Le paradoxe c'est que cette inefficacité réel semble nourrir le PIB et donc accroitre la richesse, du moins d'un point de vue comptable. Bon nombre des effets collatéraux de ces mécanismes de consommation individualistes n'étant pas comptabilisés, le système semble enrichir la population alors qu'en fait il l'appauvrit. A l'image de ces services qui naissent de l'éclatement familiale. Là où le grand père gardait les enfants quand les parents étaient occupés, nous avons une garderie payante ou une nounou pour les plus aisés. La solution du grand père était économique non comptabilisé, alors que la garderie, elle, l'est. Puisque le moderne met son vieux à la maison de retraite et fait garder ses enfants par des inconnus, ce manque d'humanité, de solidarité collective a produit une hausse du PIB prodigieuse. Nous sommes numérairement plus riche de notre appauvrissement sociale. Ce que nous perdons de relations humaines directes, nous le transformons en richesse comptable. La prostitution fait grimper le PIB, pas l'amour. La délinquance enrichit le PIB par ses destructions nécessitant la reconstruction alors que la bienséance le fait stagner. Ainsi l'entre-aide, le don, sont nuls économiquement, l'égoïsme et la solitude sont eux pleinement profitables et font exploser la consommation et la croissance. Je crois qu'une bonne part de l'efficacité économique d'un pays provient de toutes ces relations sociales impossibles à numériser, à comptabiliser. Si nous pouvions les mesurer je suis certains que nous nous retrouverions nettement moins riche qu'il y a trente ans.

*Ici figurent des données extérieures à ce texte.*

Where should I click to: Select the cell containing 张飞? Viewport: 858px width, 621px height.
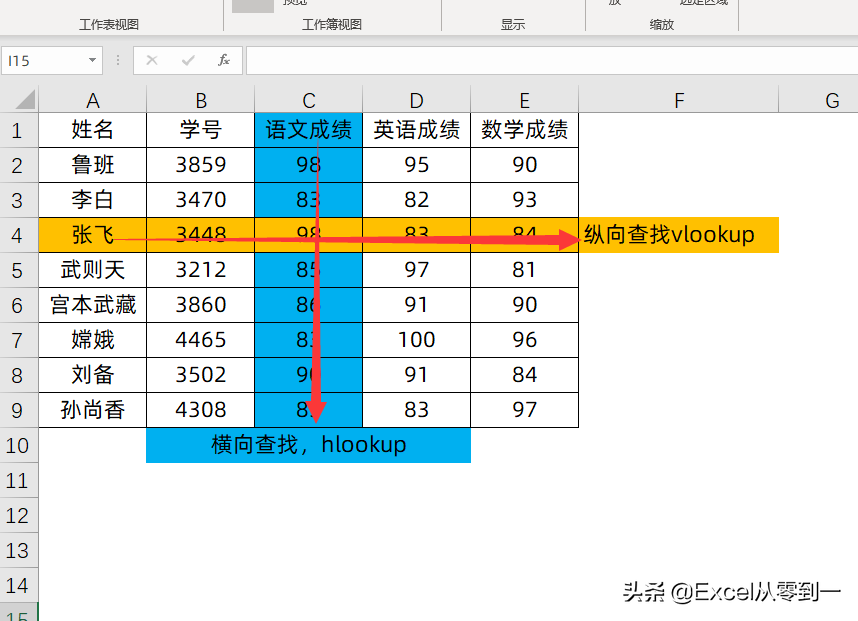coord(93,234)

Pour sortir de la crise il ne faudra pas seulement changer de politique économique, il faudra sortir de l'économisme. Il faudra réapprendre à penser sans l'économie, du moins sans l'économie telle que nous l'avons pensé jusqu'à présent. Nous devons arrêter de ne mesurer la richesse qu'en terme comptable. Nous devons réapprendre la complexité de la réalité celle-ci ne peut pas être résumé à quelques chiffres ou quelques tableaux. Il nous également nous reposer la question du pourquoi, et plus simplement du comment. Réapprendre également à vivre avec les autres et avec les contraintes que cela suscite. Car la société individualiste qui maximise la consommation est derrière nous, elle n'a pas d'avenir ne serait qu'à cause de l'épuisement des matières premières, la consommation va devoir être limité. Il faudra donc retrouver une certaine efficacité dans cette consommation, efficacité qui passera nécessairement par plus de collectif. En fait nous devons, nous occidentaux, nous reciviliser et réapprendre ce que nos ancêtres trouvaient naturelle, le bien commun et l'action collective.